Литмир - Электронная Библиотека

– Чушь какая, – неуверенно сказал Женька.

– Чушь-то она, может, и чушь, но готовым на дальних станциях, сам понимаешь, надо быть ко всему. И старик ему говорит, что скоро ему, старику то есть, предстоит последняя битва со злыми экстрасенсами. И если он проиграет, – а сил у него все меньше – значит, конец всему. Раньше, мол, положительных экстрасенсов было больше, и борьба велась на равных, но потом отрицательные стали одолевать, и старик этот – один из последних. А может, самый последний. И если он погибнет и плохие победят, все. Полный швах всему!

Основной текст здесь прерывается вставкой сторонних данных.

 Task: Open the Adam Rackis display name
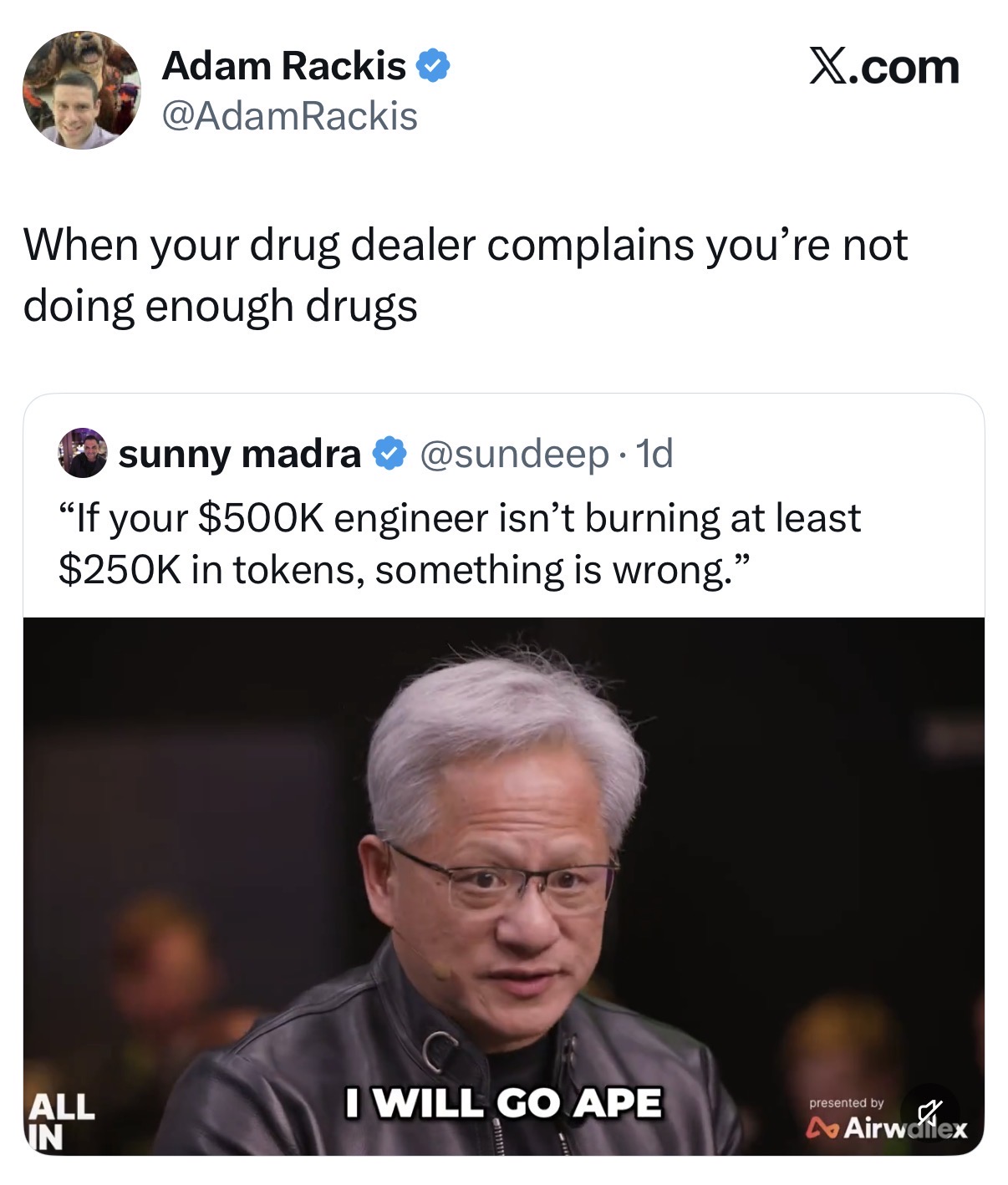tap(284, 66)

– У нас тут, по-моему, и так полный швах всему, – заметил Женька.

– Значит, пока не полный, есть куда стремиться, – ответил Артем. – Так вот, напоследок старик ему и говорит: «Сынок! Дай поесть чего-нибудь. А то сил мало остается. А последняя битва близится… И от ее исхода зависит наше общее будущее. И твое тоже!» Понял? Старичок еду клянчил. Так и твой маг, я думаю. Тоже, наверное, крыша поехала. Но на другой почве.

– Нет, ты определенно дурак! Даже до конца не дослушал… и потом, кто тебе сказал, что старичок врал? Как его звали, кстати? Тебе отчим не говорил?

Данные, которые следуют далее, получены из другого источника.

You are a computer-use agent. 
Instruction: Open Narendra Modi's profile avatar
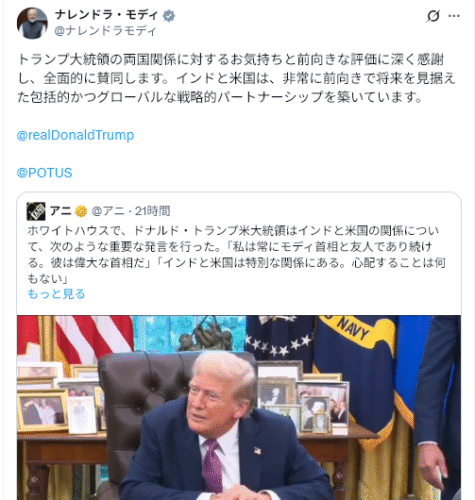pyautogui.click(x=32, y=23)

– Говорил, но я не помню уже точно. Смешное какое-то имя… На «Чу.» начинается. То ли «Чувак», то ли «Чудак»… У этих бомжей часто так: кличка какая-нибудь дурацкая вместо имени. А что? А этого мага твоего как?

– Он Лехе сказал, что сейчас его называют Карлосом. За сходство. Непонятно, что он имел в виду, но именно так он объяснил. И ты зря не дослушал. В конце их разговора он Лехе сказал, что завтра через северный туннель лучше не идти – а тот как раз собирался на следующий день возвращаться. Леха послушался и не пошел. И не зря. Как раз в тот день какие-то отморозки напали на караван в туннеле между Сухаревской и Проспектом Мира, хотя считалось, что это безопасный туннель. Половина челноков погибла. Еле отбились. Так вот!

Артем примолк и задумался.

– Вообще-то говоря, наверняка знать нельзя. Всякое случиться может. Раньше такое происходило, мне отчим рассказывал. И он еще говорил, что на совсем дальних станциях, там, где люди дичают и становятся как первобытные, забывают о том, что человек – разумное существо, происходят такие странные вещи, которые мы с нашим логическим мышлением вообще не в состоянии объяснить. Он, правда, не стал уточнять, что это за вещи. Да он и не мне это рассказывал, я просто случайно подслушал.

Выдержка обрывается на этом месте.